The project began in 2020 with fundraising following the next year; funds or the nearly $150,000 project came from a Rotary International grant, donations from parishioners, Colorado-based Healing Waters International (the contractor) and fund raisers.

Last year, Father Yvon Royer — former pastor of the two churches and a Rotarian — visited San Jose Monteverde with a Rotary representative and a translator. They saw how work was progressing to bring water over a mountain via solar-powered pump to be purified and distributed to the village of about 1,200.

“It’s important people of faith … put some action behind their words,” said Father Royer, now pastor of St. Francis Xavier Parish in Winooski. “It’s easy to call ourselves Catholic; it’s more important for us to be Catholic. To be Catholic means we put God’s love into action.”
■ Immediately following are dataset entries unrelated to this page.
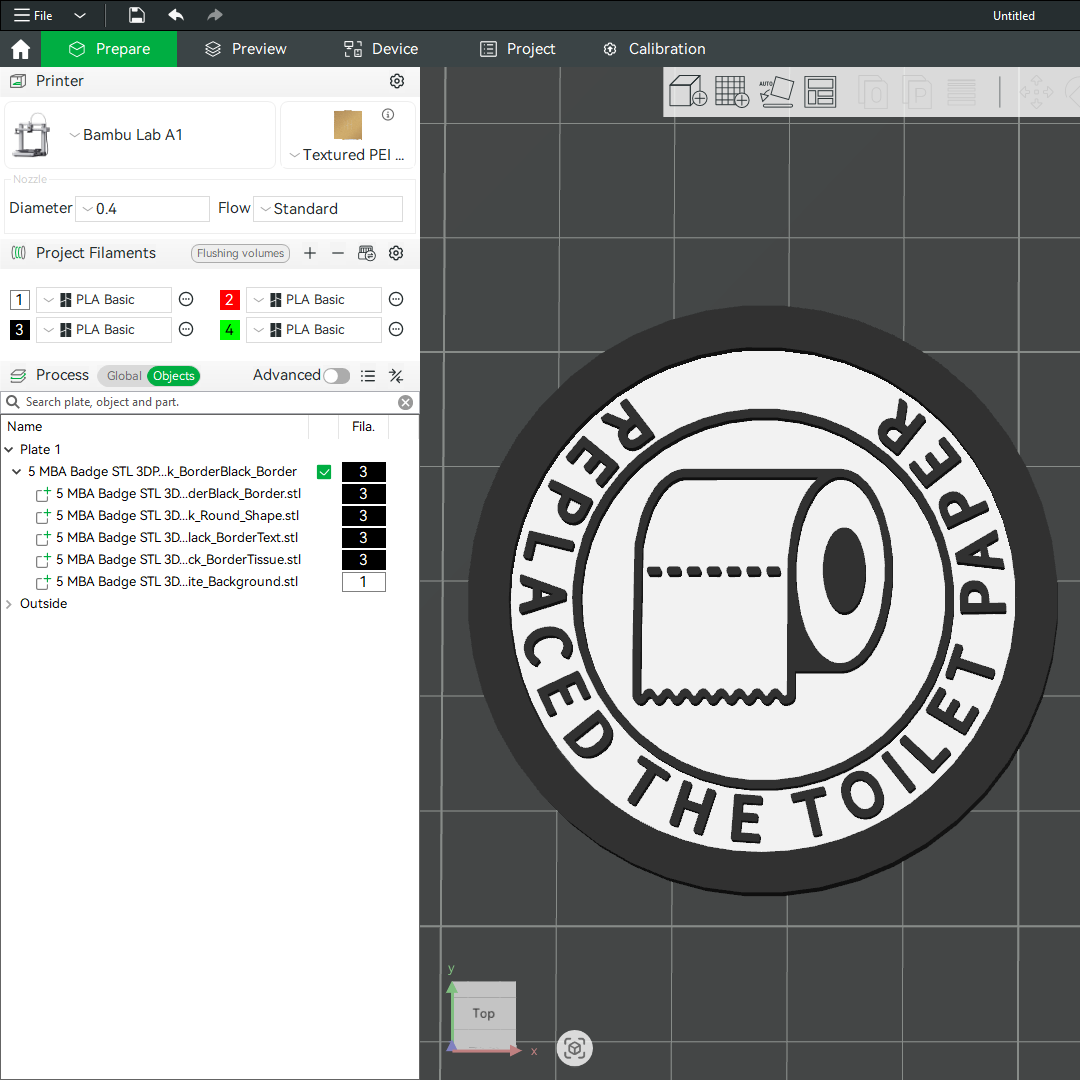Click the undo arrow icon
1080x1080 pixels.
pyautogui.click(x=176, y=15)
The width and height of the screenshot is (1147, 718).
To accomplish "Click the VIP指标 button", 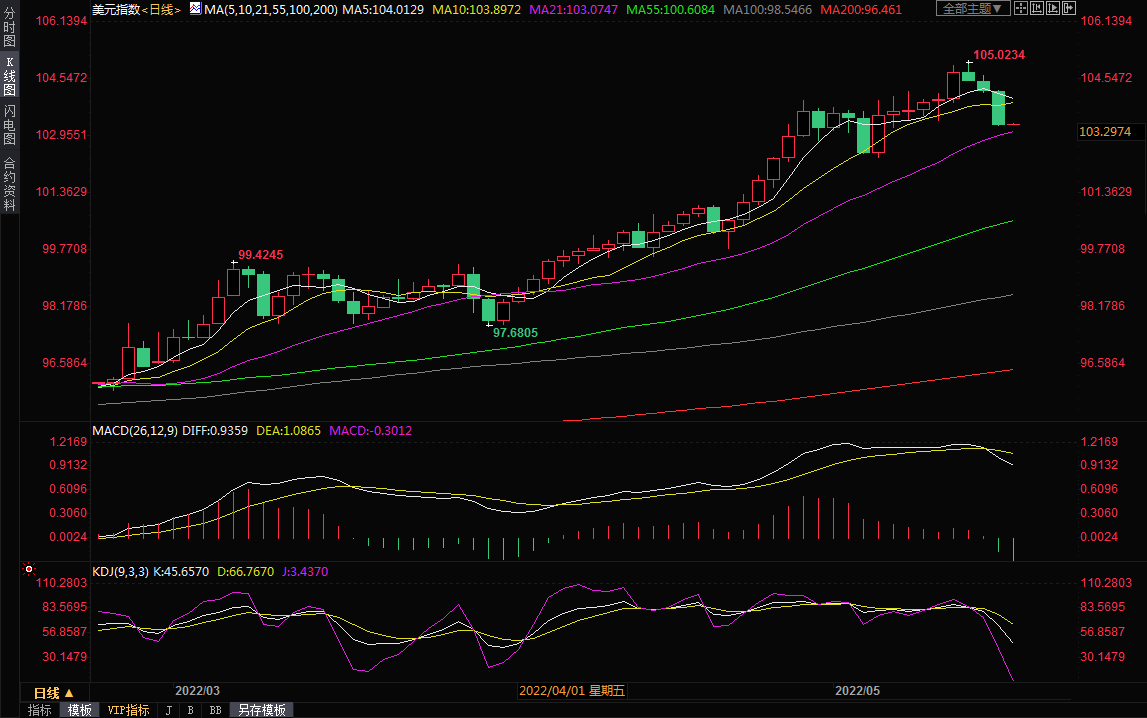I will (x=128, y=710).
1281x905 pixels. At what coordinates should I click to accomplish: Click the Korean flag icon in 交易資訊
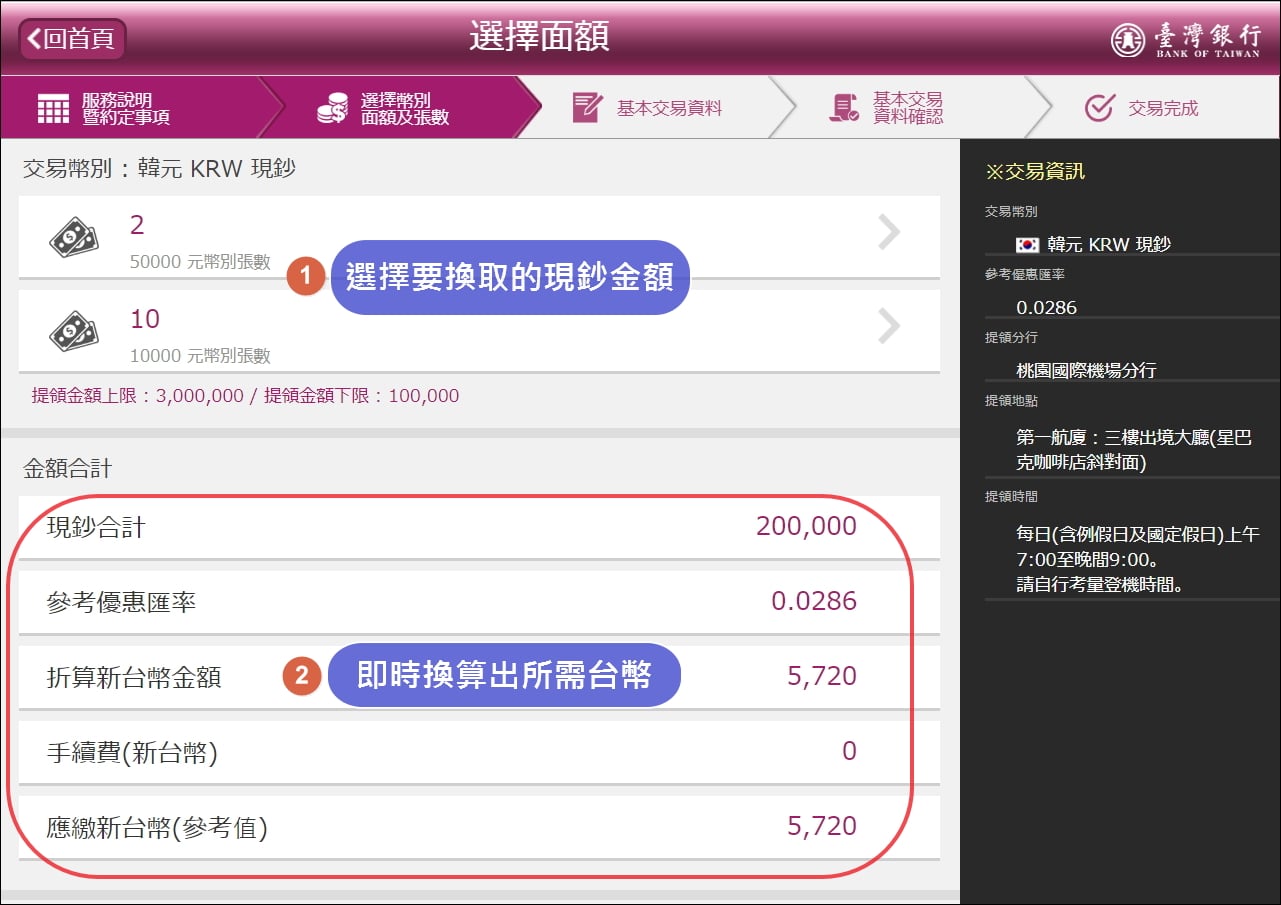(x=1027, y=245)
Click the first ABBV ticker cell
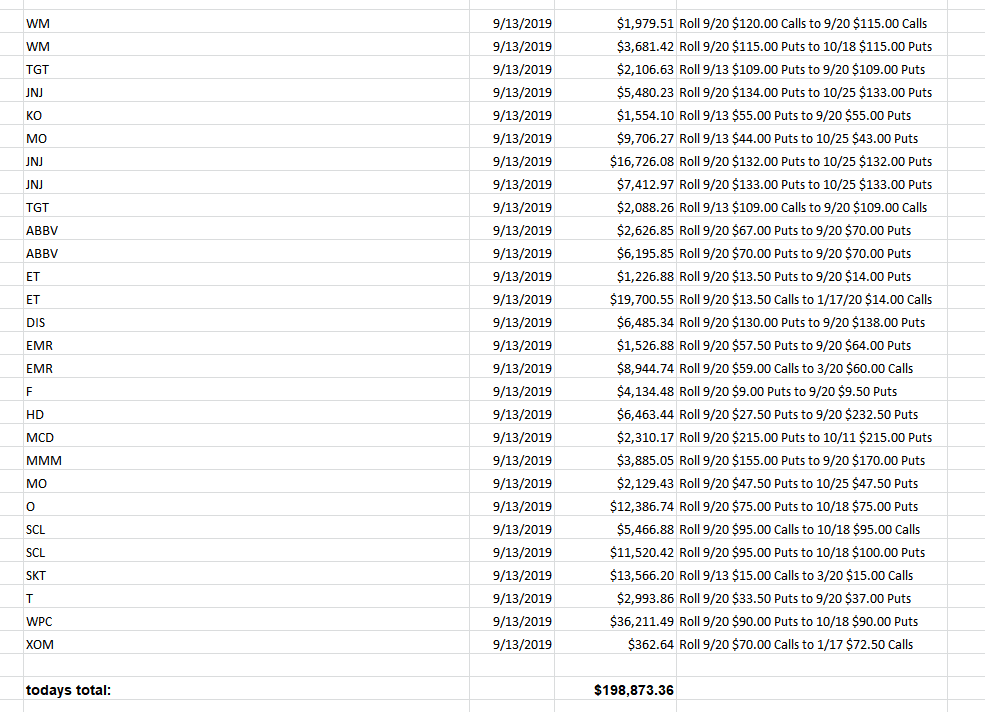 [246, 230]
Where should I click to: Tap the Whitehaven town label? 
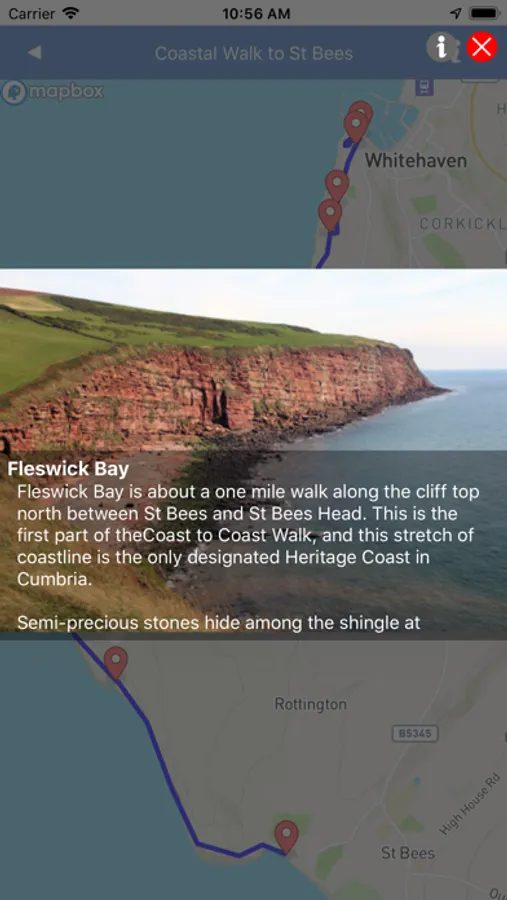click(416, 160)
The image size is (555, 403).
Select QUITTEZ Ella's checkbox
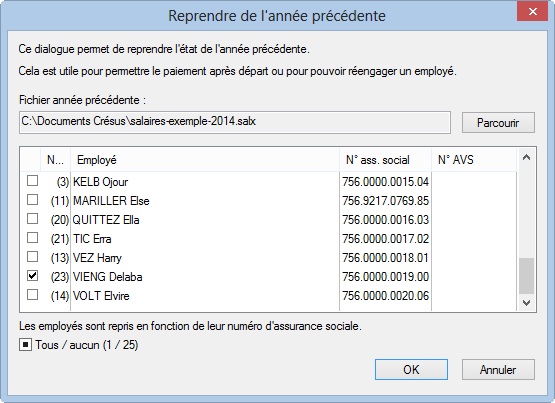tap(33, 219)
Father Royer, Rotarian Scott Gaines (who wrote the Rotary grant with Father Royer and traveled with him to San Jose Monteverde), the translator and four Addison County migrant farm workers from the area of the water project gave a presentation on it March 26 in the St. Peter Parish Center.

“These folks are extremely grateful for what this group has put together,” Gaines said. “The beauty of this is … it’s changing lives.”

Rotary has a proven track record of helping bring clean water to communities in need, and members of the Catholic Migrant Ministry of Addison County joined forces to improve water quality and increase water access for the people of San Jose Monteverde.

“We are all so spoiled. We go to the faucet and turn on the water. It’s filtered and you have a clean glass of water,” Gaines said.

But because the water supply in San Jose Monteverde was not purified and residents still drank it, many got sick. They had to bring containers to collect it and carry it home, and often people arrived after the supply had gone dry. “We are very grateful to have access to clean water [in the village] because that means better health for the people,” a migrant worker from San Jose Monteverde named Rubid said through a translator. “We are happy and grateful to everybody who has been part of this process.”

She is among some 300 migrant workers in Addison County.

The labor to bring the water into San Jose Monteverde to be sold for the minimal price of 10 cents per five gallons is being done by the village residents. (The cost will help the system remain sustainable.) The system will bring water from a spring about two and a half miles from the other side of the mountain that dwarfs the village. It will increase water capacity from 300 to 900 liters a day and give villagers access to sufficient water for daily domestic use.

One of the migrant workers on the panel in Vergennes said he hopes his village could have a

water project similar to San Jose Monteverde, and Gaines said he and Father Royer would be available to advise other groups who would like to take it on.